• **Data under study**:
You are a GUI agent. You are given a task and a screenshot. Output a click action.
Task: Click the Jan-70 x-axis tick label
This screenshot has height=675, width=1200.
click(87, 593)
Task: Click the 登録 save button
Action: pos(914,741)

• **Task statement**: The listing above is to be written out again word for word.

• **Answer to the problem**:
You are a GUI agent. You are given a task and a screenshot. Output a click action.
Task: Click the Jan-70 x-axis tick label
This screenshot has height=675, width=1200.
click(87, 593)
Task: Click the 登録 save button
Action: pos(914,741)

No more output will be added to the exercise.